14 juillet 2012
Vent Printannier

C’était le 16 et 17 juillet, en plein été, mais c’est avec ce nom plein de poésie que les allemands nommèrent l’opération qui mena la France en 1942 à sans doute l’un des pires chapitres de son histoire contemporaine: la rafle du Vel d’hiv. C’était il y a soixante dix ans, autant dire combien il y a aujourd’hui encore  des témoins vivants… Cinquante bus parisiens furent réquisitionnés par la police française qui se chargea de ce travail au petit matin que d’aucuns pouvaient considérer comme un autre, vu la façon dont les juifs avaient été dégradés de leurs droits- dans l’indifférence générale.

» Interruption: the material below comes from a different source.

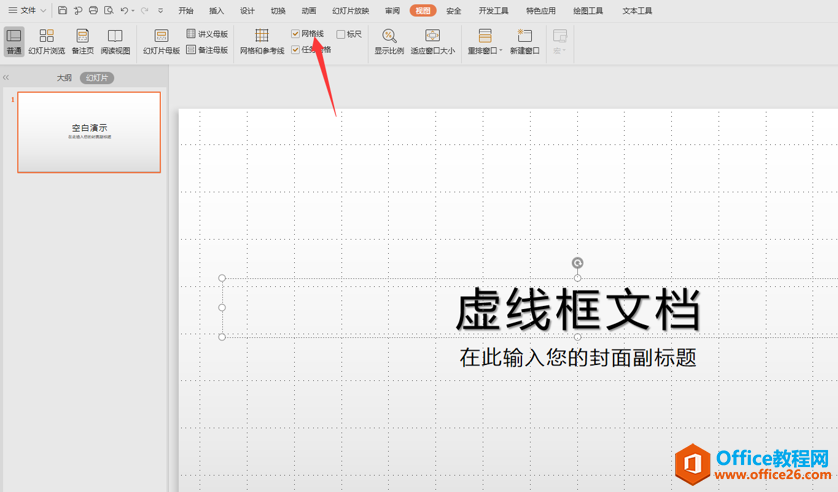Open Notes Page (备注页) view
The width and height of the screenshot is (838, 492).
pos(82,41)
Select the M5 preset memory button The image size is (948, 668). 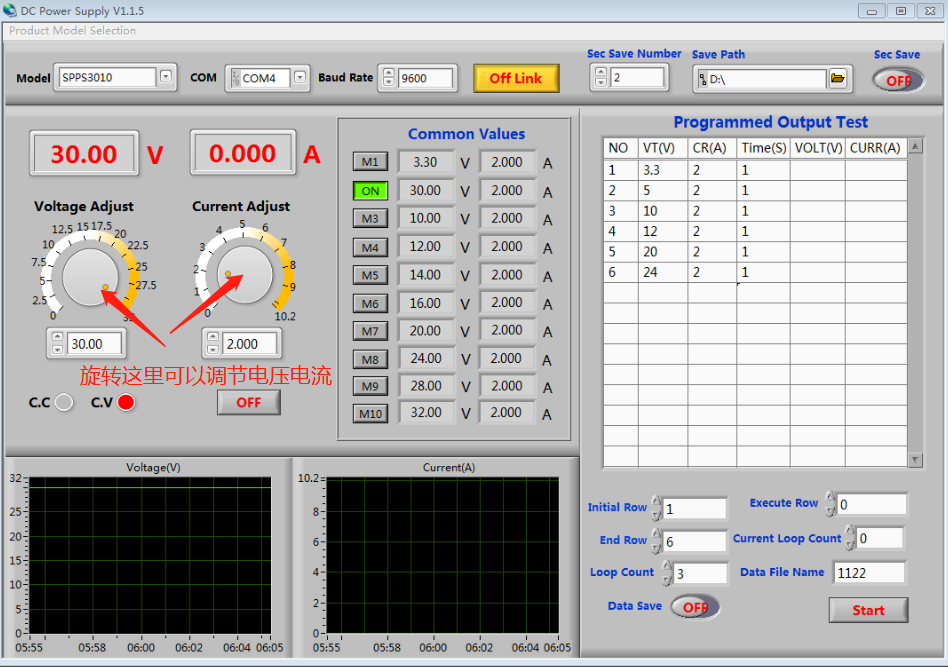(370, 275)
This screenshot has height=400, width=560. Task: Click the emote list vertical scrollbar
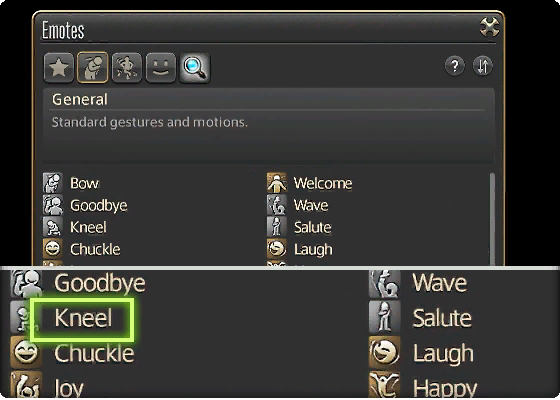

Comme ces enfants interdits de parcs publics, de prix d’excellence ou de cinéma car portant l’étoile jaune.  » Le haussement d’épaules des gendarmes est demeuré plus profondément gravé dans ma mémoire que le hurlement des suppliciés » écrira Arthur Koestler. L’objectif initial désignait 28 000 personnes au total, mais ce n’est « que » 14 000 juifs qui furent finalement arrêtés avec les scènes épouvantables dans les immeubles, dans les rues que l’on peut imaginer, le tout sous le regard des parisiens. Il n’y eut pas de soulèvement de la population, pas de manifestation. Parqués huit jours dans ce stade du Vel d’hiv,  dans une touffeur effrayante, avec la moitié des toilettes que l’on avaient condamnées car les fenêtres donnaient sur la rue pour qu’ils ne puissent s’échapper. Fausses couches, crises cardiaques, coliques, coqueluches. Les surveillants n’eurent pour seule plainte que celle de l’odeur, de cette urine qui dégoulinait le long des gradins tandis que tous étaient condamnés à faire sous « eux ». Parmi ces martyrs, 4000 enfants que Laval avait, de son propre chef, proposé aux allemands de rajouter dans les convois qui partirent peu après- 300 étant déjà morts sur place. Une semaine après, il ne restait que des cendres des autres.

Traque sans relâche

Certains d’eux ont pu avant cela laisser des lettres,  des dessins de ces « haricots verts », les soldats allemands que l’on peut retrouver dans l’exposition bouleversante C’ étaient des enfants à l’Hôtel de Ville, racontant ce quotidien des camps, ces séparations et ces rafles qui n’en finirent pas. Et cette reconstruction après, cet hôtel Lutétia où l’on revient hagard pour les quelques petits survivants en espérant retrouver ses parents. Un cinquième des enfants juifs survécurent, sauvés par des réseaux comme celui de Suzanne Spaak, une femme belge, riche, cultivée et elle même mère, qui pendant que Florence Gould tenait salon, ne supporta ce que tant d’autres supportèrent, les yeux baissés. Elle le paya de sa vie,  exécutée par les nazis après avoir été torturée. Des photos, des jouets et des registres contiennent les noms de tous ces enfants qui avaient échappé grâce à elle et tant d’autre à la rafle, avec les mentions : date de naissance, situation de famille: parents déportés, observation: très court séjour, pris par la police. Car, ce fut ensuite une traque sans relâche menée par la police française, commençant pour les enfants dès l’age de 2 ans. Dans le carnet pour témoigner, les mots manquent comme si les larmes seules pouvaient dire ce que fut cette horreur au coeur de l’été français et à tout jamais une tâche pour notre pays. Et pour tous ceux qui osèrent dire, « on ne savait pas », une page d’un  journal témoigne dans son édition de 1942 que c’est bien pour être gazés que ces juifs furent parqués pires que comme des bêtes, tandis que si le convoi emportant les oeuvres d’art volés au Louvre par Goering fut saboté, le dernier,  le 17 aout 1944, contenant des juifs passa lui, sans encombre.

 

Par Laetitia Monsacré

C’étaient des enfants-exposition gratuite Du 26 juin au 27 octobre à la Mairie de Paris-entrée gratuite

Sur cette photo, tous les enfants furent déportés et seule, l’une d’elle a survécu. La plus jeune avait 5 ans.